In 1989, the Bootleggers had improved their depth at pretty much every position.  Miles makes a point in his book that there were 72 helmets at the ready for the team’s 1990 training camp and new coach Marshall wanted a guy in every helmet.  There was no limit to the number of players a team could have in semi-pro football, so Marshall wanted to be sure to have every tool that the toolbox could hold.

There were a lot of additions to the lineup for the upcoming season. 

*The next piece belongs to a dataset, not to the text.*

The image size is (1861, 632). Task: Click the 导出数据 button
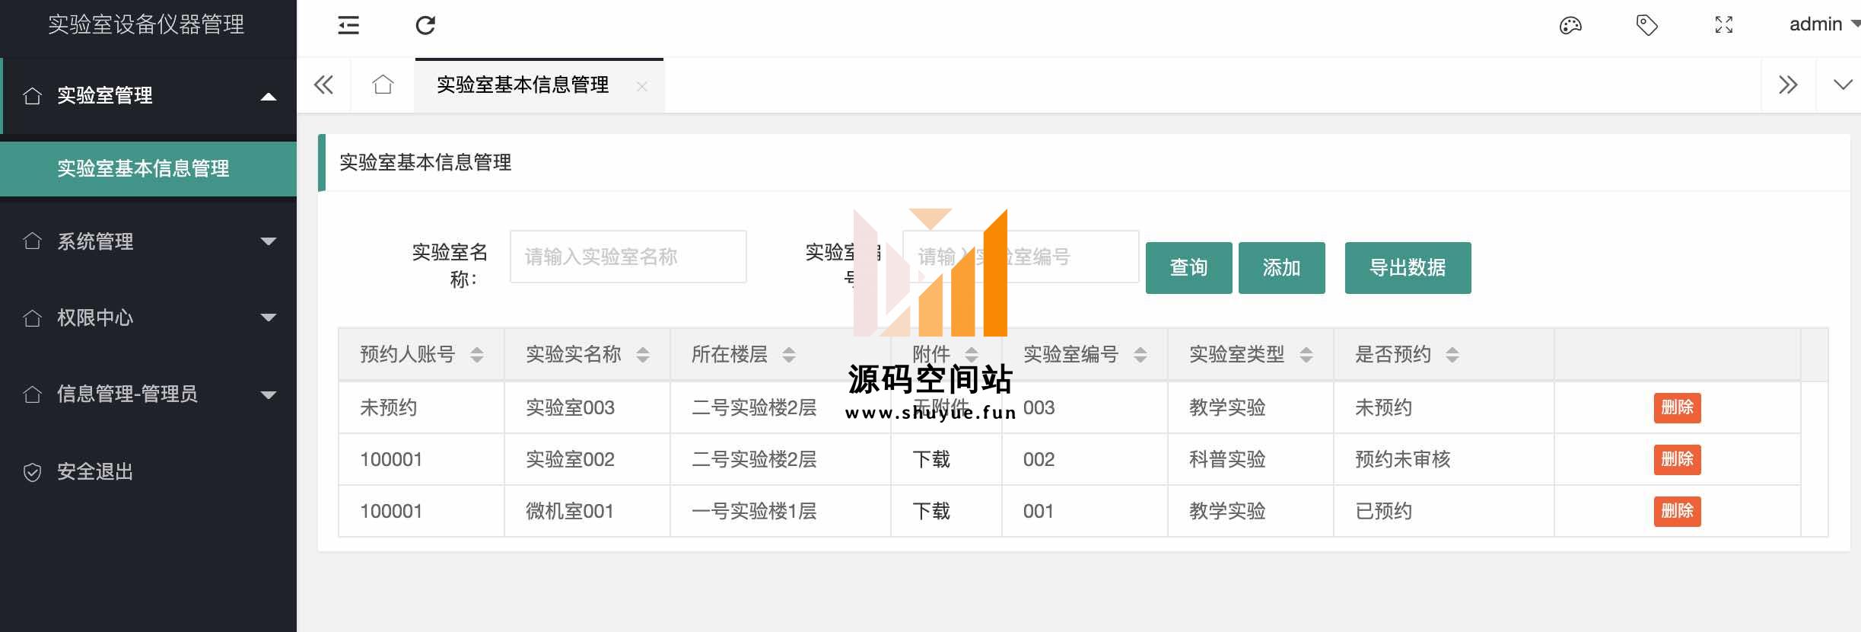1408,268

Marcel Bellefeuille (yes, THAT Marcel Bellefeuille), Bill Franklin and Rob Laflamme joined the defensive backfield.  New linebackers Lorne Watters, Jeff Kane, Ken Baird, Dean Joncas and Paul Gauvreau were added.  Dave Roach and Carleton Crenelle joined the defensive line.

Don Staats, Darby Wise and Chris Stanton were new Bootleggers offensive linemen.  Andy McEvoy, Doug Alward and Mark Tracey joined the team to back up Rod Moors at quarterback.  Doug Watters, Steve Farago and Tony Gravelle would be new receiving targets for the passers.  Lou Edwards moved from the defensive backfield to the receivers group as well.  Arnie Simester, Scott Drysdale and Peter Dimaline joined the club as tight ends.

Going into the season, given some of the monetary issues that the team had been dealing with the City of Ottawa regarding stadium rental costs and the like, the Bootleggers projected that they would need about 4,000 fans in the stands at every game in order to break even.  With the team having drawn crowds as large as 8,600 in 1989, that figure of 4,000 might have been seen as being easily reachable.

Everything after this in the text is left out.